— Гульдаста, на днях слышала тебя в эфире радиостанции «Столица». Ты говорила, что замечаешь в людях простоту. Это так?
— Да. Это так. А ты не замечаешь? Я интервью у тебя беру (смеется).
— В принципе, ты можешь похвастаться тем, что разбираешься в людях?
— Я бы не сказала, что прямо настолько разбираюсь, потому что иногда бывает, что доверяешь человеку, а потом оказывается, что человек не тот.
— То есть сразу распознать человека не можешь?
— Все равно шестое чувство дает эту подсказку. И, как любая женщина, я это чувствую. (Заглядываю в блокнот). И то, что ты не выучила вопросы, я тоже чувствую (смеется).
— А мелочам ты большое значение придаешь? Например, тапочки кто-то не в тот угол поставил.
— Скорее всего, наверно, я большое внимание уделяю, когда дети так делают.
— А когда окружающие?
— Если это делают люди, которые мне не близки, мне бывает все равно. А если мне люди очень дороги и я вижу в них какие-то маленькие недостатки, я стараюсь на это указать. Исправятся они или нет – это уже их дело. Я могу только посоветовать.
— Ты Новый год любишь?
— Да. Это мой любимый праздник.
— А мандарины?
— Да (смеется).
— На какие ухищрения идешь, чтобы хорошо выглядеть?
— Скорее всего, просто надо высыпаться. Надо выспаться и чтобы у меня была чистая голова (смеется). Ну реально, когда я некоторых вижу, бываю в шоке. Девушка может быть ненакрашенной, но она должна быть опрятной.

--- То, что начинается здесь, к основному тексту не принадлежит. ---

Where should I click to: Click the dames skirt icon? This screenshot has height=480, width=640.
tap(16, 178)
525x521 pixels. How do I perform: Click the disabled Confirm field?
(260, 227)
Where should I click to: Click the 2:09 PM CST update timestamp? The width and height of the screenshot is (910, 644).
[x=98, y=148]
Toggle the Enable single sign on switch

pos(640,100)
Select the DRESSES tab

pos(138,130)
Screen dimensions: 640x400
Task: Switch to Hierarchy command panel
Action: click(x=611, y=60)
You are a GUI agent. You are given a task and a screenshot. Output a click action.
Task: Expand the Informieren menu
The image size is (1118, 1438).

— Ты училась вокальному мастерству? Или интуитивно знаешь, какой диапазон выбрать?
— Я училась играть на аккордеоне. Петь меня не учили. Мне кажется, это все бывает от природы, а практика совершенствует. Есть добрые люди, которые помогают, объясняют. К примеру, Расим Магомедханов, молодой человек, с которым я работаю в ресторане, — он жесткий учитель.
— Почему ты не поешь на родном языке?
— Если быть честной, я его не знаю.
— Я думала ты принципиально не поешь на родном языке. Бывает же и такое.
— Нет. Мне очень хочется спеть, а с другой стороны, я не считаю себя настолько профессиональной, чтобы сделать это. А сделать это так, чтобы абы как спеть, я так не хочу. Либо я спою очень красиво, чтобы это было именно как в старину, либо я вообще этого не сделаю.
— Вообще, есть желание переломить обстановку в дагестанском шоу-бизнесе? Или все нормально?
— Да, есть. Я хочу быть министром культуры (смеется). Нет, реально, а что вы смеетесь? (смеется). Тогда у нас будет меньше артистов, правда. Зато будет качество.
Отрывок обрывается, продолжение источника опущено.